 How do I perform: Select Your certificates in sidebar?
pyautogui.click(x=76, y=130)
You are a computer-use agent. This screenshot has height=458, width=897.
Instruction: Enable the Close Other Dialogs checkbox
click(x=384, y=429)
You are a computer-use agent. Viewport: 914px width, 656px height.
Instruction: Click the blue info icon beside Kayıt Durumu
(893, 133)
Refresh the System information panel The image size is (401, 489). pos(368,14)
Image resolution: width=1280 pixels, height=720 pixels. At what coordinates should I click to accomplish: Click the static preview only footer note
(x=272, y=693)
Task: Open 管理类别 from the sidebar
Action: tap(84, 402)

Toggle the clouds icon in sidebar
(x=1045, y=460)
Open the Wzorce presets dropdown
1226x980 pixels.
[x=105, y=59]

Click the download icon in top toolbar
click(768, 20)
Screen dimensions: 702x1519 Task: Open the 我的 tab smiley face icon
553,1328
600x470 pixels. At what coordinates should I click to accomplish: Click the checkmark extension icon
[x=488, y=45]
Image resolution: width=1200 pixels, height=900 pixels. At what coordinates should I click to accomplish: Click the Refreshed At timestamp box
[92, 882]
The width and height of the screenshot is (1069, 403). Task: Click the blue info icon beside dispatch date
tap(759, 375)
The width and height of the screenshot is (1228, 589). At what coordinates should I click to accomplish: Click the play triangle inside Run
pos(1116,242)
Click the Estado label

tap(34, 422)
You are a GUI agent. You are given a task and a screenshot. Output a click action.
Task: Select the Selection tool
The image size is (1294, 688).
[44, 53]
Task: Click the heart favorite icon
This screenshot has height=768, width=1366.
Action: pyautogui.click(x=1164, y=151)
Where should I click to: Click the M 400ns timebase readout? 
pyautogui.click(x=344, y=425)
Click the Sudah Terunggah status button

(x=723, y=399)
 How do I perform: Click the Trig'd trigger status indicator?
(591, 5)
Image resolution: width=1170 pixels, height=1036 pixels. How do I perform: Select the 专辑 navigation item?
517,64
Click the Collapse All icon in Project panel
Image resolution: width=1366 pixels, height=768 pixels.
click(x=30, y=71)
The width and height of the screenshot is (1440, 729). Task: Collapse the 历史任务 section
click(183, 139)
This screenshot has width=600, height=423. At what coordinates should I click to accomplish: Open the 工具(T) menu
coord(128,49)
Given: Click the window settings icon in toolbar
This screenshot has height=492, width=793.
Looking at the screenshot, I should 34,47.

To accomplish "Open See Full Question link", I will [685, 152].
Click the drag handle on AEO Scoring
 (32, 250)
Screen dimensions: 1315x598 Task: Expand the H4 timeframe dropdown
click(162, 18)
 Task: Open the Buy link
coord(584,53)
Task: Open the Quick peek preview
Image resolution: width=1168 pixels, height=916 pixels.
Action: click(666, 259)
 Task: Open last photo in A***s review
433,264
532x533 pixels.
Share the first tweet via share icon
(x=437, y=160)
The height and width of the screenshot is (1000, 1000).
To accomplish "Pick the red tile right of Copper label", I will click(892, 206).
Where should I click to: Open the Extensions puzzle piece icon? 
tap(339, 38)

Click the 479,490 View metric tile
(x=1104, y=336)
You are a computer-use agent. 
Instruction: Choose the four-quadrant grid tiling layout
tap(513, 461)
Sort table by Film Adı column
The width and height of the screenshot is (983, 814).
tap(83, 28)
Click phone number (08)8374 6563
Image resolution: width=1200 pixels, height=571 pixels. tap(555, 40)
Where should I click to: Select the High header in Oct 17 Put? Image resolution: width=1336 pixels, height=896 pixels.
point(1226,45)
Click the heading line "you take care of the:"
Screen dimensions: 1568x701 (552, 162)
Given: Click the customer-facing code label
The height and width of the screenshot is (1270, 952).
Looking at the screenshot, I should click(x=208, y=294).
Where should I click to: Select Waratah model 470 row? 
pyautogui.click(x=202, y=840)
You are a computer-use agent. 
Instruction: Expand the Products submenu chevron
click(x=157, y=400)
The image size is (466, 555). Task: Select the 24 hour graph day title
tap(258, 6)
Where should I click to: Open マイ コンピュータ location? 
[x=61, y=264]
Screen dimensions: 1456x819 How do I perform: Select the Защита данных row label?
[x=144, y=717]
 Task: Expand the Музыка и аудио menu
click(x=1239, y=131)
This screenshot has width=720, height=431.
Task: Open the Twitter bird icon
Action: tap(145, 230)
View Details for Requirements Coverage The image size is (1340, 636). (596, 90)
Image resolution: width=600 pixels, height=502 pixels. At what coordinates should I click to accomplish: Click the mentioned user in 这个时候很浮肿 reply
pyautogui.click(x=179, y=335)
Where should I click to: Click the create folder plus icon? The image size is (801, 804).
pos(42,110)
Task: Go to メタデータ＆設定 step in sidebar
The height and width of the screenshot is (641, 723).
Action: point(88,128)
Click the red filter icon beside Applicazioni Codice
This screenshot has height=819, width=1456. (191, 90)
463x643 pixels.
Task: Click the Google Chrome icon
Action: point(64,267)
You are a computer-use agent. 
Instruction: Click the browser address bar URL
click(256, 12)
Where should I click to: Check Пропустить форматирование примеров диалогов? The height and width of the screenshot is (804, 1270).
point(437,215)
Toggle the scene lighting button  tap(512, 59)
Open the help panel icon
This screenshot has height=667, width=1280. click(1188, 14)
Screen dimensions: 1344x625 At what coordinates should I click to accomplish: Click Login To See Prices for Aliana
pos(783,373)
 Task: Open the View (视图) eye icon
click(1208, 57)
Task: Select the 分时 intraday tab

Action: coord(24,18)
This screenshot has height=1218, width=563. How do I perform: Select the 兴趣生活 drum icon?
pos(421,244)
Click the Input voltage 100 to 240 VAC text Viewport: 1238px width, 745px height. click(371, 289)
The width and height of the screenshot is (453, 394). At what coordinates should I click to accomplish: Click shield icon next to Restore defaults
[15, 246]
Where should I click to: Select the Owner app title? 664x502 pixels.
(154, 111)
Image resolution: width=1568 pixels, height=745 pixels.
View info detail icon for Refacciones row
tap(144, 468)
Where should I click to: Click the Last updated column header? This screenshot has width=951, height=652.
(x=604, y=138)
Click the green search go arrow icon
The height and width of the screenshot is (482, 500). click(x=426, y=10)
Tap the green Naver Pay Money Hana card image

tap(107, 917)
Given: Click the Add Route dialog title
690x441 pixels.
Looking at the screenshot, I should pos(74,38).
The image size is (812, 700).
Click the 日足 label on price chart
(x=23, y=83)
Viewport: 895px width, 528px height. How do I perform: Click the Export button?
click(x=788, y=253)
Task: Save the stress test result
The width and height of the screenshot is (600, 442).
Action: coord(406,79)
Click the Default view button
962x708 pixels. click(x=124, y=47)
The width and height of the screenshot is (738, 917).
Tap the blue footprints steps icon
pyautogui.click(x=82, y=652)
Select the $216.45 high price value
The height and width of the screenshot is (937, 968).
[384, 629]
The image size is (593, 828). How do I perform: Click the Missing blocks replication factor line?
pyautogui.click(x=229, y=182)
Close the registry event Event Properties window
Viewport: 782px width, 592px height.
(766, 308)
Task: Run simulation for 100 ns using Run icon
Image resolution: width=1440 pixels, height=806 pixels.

* _Instructions for the task_
Give back the whole listing, word for word.

* _Written response_
 How do I perform: Select Your certificates in sidebar?
pyautogui.click(x=76, y=130)
You are a computer-use agent. This screenshot has height=458, width=897.
Instruction: Enable the Close Other Dialogs checkbox
click(x=384, y=429)
You are a computer-use agent. Viewport: 914px width, 656px height.
Instruction: Click the blue info icon beside Kayıt Durumu
(893, 133)
Refresh the System information panel The image size is (401, 489). pos(368,14)
Image resolution: width=1280 pixels, height=720 pixels. At what coordinates should I click to accomplish: Click the static preview only footer note
(x=272, y=693)
Task: Open 管理类别 from the sidebar
Action: tap(84, 402)

Toggle the clouds icon in sidebar
(x=1045, y=460)
Open the Wzorce presets dropdown
1226x980 pixels.
[x=105, y=59]

Click the download icon in top toolbar
click(768, 20)
Screen dimensions: 702x1519 Task: Open the 我的 tab smiley face icon
553,1328
600x470 pixels. At what coordinates should I click to accomplish: Click the checkmark extension icon
[x=488, y=45]
Image resolution: width=1200 pixels, height=900 pixels. At what coordinates should I click to accomplish: Click the Refreshed At timestamp box
[92, 882]
The width and height of the screenshot is (1069, 403). Task: Click the blue info icon beside dispatch date
tap(759, 375)
The width and height of the screenshot is (1228, 589). At what coordinates should I click to accomplish: Click the play triangle inside Run
pos(1116,242)
Click the Estado label

tap(34, 422)
You are a GUI agent. You are given a task and a screenshot. Output a click action.
Task: Select the Selection tool
The image size is (1294, 688).
[44, 53]
Task: Click the heart favorite icon
This screenshot has height=768, width=1366.
Action: pyautogui.click(x=1164, y=151)
Where should I click to: Click the M 400ns timebase readout? 
pyautogui.click(x=344, y=425)
Click the Sudah Terunggah status button

(x=723, y=399)
 How do I perform: Click the Trig'd trigger status indicator?
(591, 5)
Image resolution: width=1170 pixels, height=1036 pixels. How do I perform: Select the 专辑 navigation item?
517,64
Click the Collapse All icon in Project panel
Image resolution: width=1366 pixels, height=768 pixels.
click(x=30, y=71)
The width and height of the screenshot is (1440, 729). Task: Collapse the 历史任务 section
click(183, 139)
This screenshot has width=600, height=423. At what coordinates should I click to accomplish: Open the 工具(T) menu
coord(128,49)
Given: Click the window settings icon in toolbar
This screenshot has height=492, width=793.
Looking at the screenshot, I should 34,47.

To accomplish "Open See Full Question link", I will [685, 152].
Click the drag handle on AEO Scoring
 (32, 250)
Screen dimensions: 1315x598 Task: Expand the H4 timeframe dropdown
click(162, 18)
 Task: Open the Buy link
coord(584,53)
Task: Open the Quick peek preview
Image resolution: width=1168 pixels, height=916 pixels.
Action: click(666, 259)
 Task: Open last photo in A***s review
433,264
532x533 pixels.
Share the first tweet via share icon
(x=437, y=160)
The height and width of the screenshot is (1000, 1000).
To accomplish "Pick the red tile right of Copper label", I will click(892, 206).
Where should I click to: Open the Extensions puzzle piece icon? 
tap(339, 38)

Click the 479,490 View metric tile
(x=1104, y=336)
You are a computer-use agent. 
Instruction: Choose the four-quadrant grid tiling layout
tap(513, 461)
Sort table by Film Adı column
The width and height of the screenshot is (983, 814).
tap(83, 28)
Click phone number (08)8374 6563
Image resolution: width=1200 pixels, height=571 pixels. tap(555, 40)
Where should I click to: Select the High header in Oct 17 Put? Image resolution: width=1336 pixels, height=896 pixels.
point(1226,45)
Click the heading line "you take care of the:"
Screen dimensions: 1568x701 (552, 162)
Given: Click the customer-facing code label
The height and width of the screenshot is (1270, 952).
Looking at the screenshot, I should click(x=208, y=294).
Where should I click to: Select Waratah model 470 row? 
pyautogui.click(x=202, y=840)
You are a computer-use agent. 
Instruction: Expand the Products submenu chevron
click(x=157, y=400)
The image size is (466, 555). Task: Select the 24 hour graph day title
tap(258, 6)
Where should I click to: Open マイ コンピュータ location? 
[x=61, y=264]
Screen dimensions: 1456x819 How do I perform: Select the Защита данных row label?
[x=144, y=717]
 Task: Expand the Музыка и аудио menu
click(x=1239, y=131)
This screenshot has width=720, height=431.
Task: Open the Twitter bird icon
Action: tap(145, 230)
View Details for Requirements Coverage The image size is (1340, 636). (596, 90)
Image resolution: width=600 pixels, height=502 pixels. At what coordinates should I click to accomplish: Click the mentioned user in 这个时候很浮肿 reply
pyautogui.click(x=179, y=335)
Where should I click to: Click the create folder plus icon? The image size is (801, 804).
pos(42,110)
Task: Go to メタデータ＆設定 step in sidebar
The height and width of the screenshot is (641, 723).
Action: point(88,128)
Click the red filter icon beside Applicazioni Codice
This screenshot has height=819, width=1456. (191, 90)
463x643 pixels.
Task: Click the Google Chrome icon
Action: point(64,267)
You are a computer-use agent. 
Instruction: Click the browser address bar URL
click(256, 12)
Where should I click to: Check Пропустить форматирование примеров диалогов? The height and width of the screenshot is (804, 1270).
point(437,215)
Toggle the scene lighting button  tap(512, 59)
Open the help panel icon
This screenshot has height=667, width=1280. click(1188, 14)
Screen dimensions: 1344x625 At what coordinates should I click to accomplish: Click Login To See Prices for Aliana
pos(783,373)
 Task: Open the View (视图) eye icon
click(1208, 57)
Task: Select the 分时 intraday tab

Action: coord(24,18)
This screenshot has height=1218, width=563. How do I perform: Select the 兴趣生活 drum icon?
pos(421,244)
Click the Input voltage 100 to 240 VAC text Viewport: 1238px width, 745px height. click(371, 289)
The width and height of the screenshot is (453, 394). At what coordinates should I click to accomplish: Click shield icon next to Restore defaults
[15, 246]
Where should I click to: Select the Owner app title? 664x502 pixels.
(154, 111)
Image resolution: width=1568 pixels, height=745 pixels.
View info detail icon for Refacciones row
tap(144, 468)
Where should I click to: Click the Last updated column header? This screenshot has width=951, height=652.
(x=604, y=138)
Click the green search go arrow icon
The height and width of the screenshot is (482, 500). click(x=426, y=10)
Tap the green Naver Pay Money Hana card image

tap(107, 917)
Given: Click the Add Route dialog title
690x441 pixels.
Looking at the screenshot, I should pos(74,38).
The image size is (812, 700).
Click the 日足 label on price chart
(x=23, y=83)
Viewport: 895px width, 528px height. How do I perform: Click the Export button?
click(x=788, y=253)
Task: Save the stress test result
The width and height of the screenshot is (600, 442).
Action: coord(406,79)
Click the Default view button
962x708 pixels. click(x=124, y=47)
The width and height of the screenshot is (738, 917).
Tap the blue footprints steps icon
pyautogui.click(x=82, y=652)
Select the $216.45 high price value
The height and width of the screenshot is (937, 968).
[384, 629]
The image size is (593, 828). How do I perform: Click the Missing blocks replication factor line?
pyautogui.click(x=229, y=182)
Close the registry event Event Properties window
Viewport: 782px width, 592px height.
(766, 308)
Task: Run simulation for 100 ns using Run icon
Image resolution: width=1440 pixels, height=806 pixels.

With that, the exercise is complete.